FROSTIGER DEZEMBER VERHAGELT JAHRESBILANZ

2012 schließt mit
Umsatzplus von 0,5 %

Der frühe und heftige Wintereinbruch im Dezember verhagelt die Jahresbilanz im Bauhauptgewerbe: Der Umsatz lag im Gesamtjahr 2012 nur um nominal 0,5 % über dem Niveau des Vorjahres. Dass der vom Hauptverband zu Jahresbeginn erwartete Umsatzanstieg von nominal 1,5 % nicht erreicht werden konnte, ist hauptsächlich auf den frostigen Dezember zurückzuführen: Jedes zweite Bauunternehmen meldete im Rahmen des ifo Konjunkturtest eine witterungsbedingte Behinderung seiner Bautätigkeit – entsprechend stark brach der Umsatz ein (‑ 9,8 %). Hinzu kam ein statistischer Basiseffekt: Der Umsatz war im Dezember 2011 um 24 % gestiegen. Aber auch die fehlenden Arbeitstage aufgrund der arbeitnehmerfreundlichen Lage der Weihnachtsfeiertage wirkten sich negativ aus: Den Bauunternehmen standen im Dezember 2012 vier Arbeitstage weniger zur Verfügung als im Vorjahresmonat.
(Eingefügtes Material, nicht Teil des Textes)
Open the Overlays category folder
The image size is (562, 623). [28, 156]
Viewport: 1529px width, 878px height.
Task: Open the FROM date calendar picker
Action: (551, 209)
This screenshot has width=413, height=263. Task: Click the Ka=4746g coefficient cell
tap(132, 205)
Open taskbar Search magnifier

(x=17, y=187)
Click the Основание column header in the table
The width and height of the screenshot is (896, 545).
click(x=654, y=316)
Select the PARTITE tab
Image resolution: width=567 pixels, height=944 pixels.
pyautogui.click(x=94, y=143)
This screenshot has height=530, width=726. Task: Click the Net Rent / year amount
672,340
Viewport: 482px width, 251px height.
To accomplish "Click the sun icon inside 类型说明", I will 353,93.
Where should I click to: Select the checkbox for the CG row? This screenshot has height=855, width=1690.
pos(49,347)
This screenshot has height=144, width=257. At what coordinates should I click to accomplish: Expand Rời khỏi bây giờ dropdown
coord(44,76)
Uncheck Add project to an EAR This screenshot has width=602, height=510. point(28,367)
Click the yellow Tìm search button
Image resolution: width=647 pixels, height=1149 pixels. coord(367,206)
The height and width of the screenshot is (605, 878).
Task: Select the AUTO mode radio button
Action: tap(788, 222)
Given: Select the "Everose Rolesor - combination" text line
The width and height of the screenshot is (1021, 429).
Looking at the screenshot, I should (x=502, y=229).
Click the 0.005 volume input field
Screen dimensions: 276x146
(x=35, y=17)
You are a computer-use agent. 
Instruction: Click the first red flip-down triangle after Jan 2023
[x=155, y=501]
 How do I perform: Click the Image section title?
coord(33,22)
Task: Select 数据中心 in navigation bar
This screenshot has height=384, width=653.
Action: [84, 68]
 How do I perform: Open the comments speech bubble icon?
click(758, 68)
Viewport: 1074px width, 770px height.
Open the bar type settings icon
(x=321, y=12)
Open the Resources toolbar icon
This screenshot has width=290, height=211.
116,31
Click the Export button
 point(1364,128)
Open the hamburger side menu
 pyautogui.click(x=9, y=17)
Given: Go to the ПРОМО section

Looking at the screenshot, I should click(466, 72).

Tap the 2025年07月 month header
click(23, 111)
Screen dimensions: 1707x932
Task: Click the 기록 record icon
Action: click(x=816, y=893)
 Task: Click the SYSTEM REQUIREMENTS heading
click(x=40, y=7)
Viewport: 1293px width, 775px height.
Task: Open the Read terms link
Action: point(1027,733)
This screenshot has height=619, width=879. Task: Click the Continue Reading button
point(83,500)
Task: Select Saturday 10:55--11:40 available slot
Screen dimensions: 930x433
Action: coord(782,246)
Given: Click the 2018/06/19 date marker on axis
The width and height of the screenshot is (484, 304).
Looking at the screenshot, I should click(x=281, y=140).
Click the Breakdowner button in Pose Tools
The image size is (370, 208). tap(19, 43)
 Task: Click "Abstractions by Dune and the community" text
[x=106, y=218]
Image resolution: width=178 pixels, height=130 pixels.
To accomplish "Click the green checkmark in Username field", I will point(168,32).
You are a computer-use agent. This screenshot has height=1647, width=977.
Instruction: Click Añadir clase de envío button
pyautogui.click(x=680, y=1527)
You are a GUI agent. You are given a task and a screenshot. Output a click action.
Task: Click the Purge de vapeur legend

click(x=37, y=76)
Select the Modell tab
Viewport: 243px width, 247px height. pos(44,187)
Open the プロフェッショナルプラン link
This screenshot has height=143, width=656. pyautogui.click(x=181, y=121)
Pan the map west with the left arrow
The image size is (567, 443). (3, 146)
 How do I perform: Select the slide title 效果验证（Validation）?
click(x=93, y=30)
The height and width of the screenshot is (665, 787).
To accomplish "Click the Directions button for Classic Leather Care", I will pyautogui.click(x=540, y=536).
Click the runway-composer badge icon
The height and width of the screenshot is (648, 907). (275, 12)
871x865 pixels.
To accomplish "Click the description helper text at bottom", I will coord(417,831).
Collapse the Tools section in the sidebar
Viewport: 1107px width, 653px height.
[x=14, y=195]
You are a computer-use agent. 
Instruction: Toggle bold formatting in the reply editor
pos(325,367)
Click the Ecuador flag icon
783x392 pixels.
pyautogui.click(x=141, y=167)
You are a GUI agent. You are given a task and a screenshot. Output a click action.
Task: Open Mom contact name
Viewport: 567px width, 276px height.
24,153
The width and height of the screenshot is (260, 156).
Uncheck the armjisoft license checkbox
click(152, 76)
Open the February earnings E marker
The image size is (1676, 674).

Der Hauptverband ist für 2013 aber optimistisch – die Bauunternehmen sind mit einem hohen Auftragsbestand ins neue Jahr gegangen: Aufgrund der schlechten Witterung zu Ende des Jahres konnten viele Aufträge nicht abgearbeitet werden – die Produktion wird sich somit in das laufende Jahr verschieben. Hinzu kommt, dass das Gesamtjahr 2012 mit einem Auftragseingangsplus von nominal 6,8 % schließt – trotz eines Orderrückgang im Dezember von 4,5 %. Entsprechend zuversichtlich schauen die Bauunternehmen in die Zukunft: Für das laufende Jahr rechnen 82 % der vom Deutschen Industrie- und Handelskammertag (DIHK) im Rahmen der aktuellen Konjunkturumfrage befragten Bauunternehmen – trotz der schwächeren gesamtwirtschaftlichen Wachstumsperspektiven – eine bessere bzw. gleichbleibende Geschäftslage. Aus diesem Grund geht der Hauptverband für 2013 von einem Umsatzplus von nominal 2 % aus.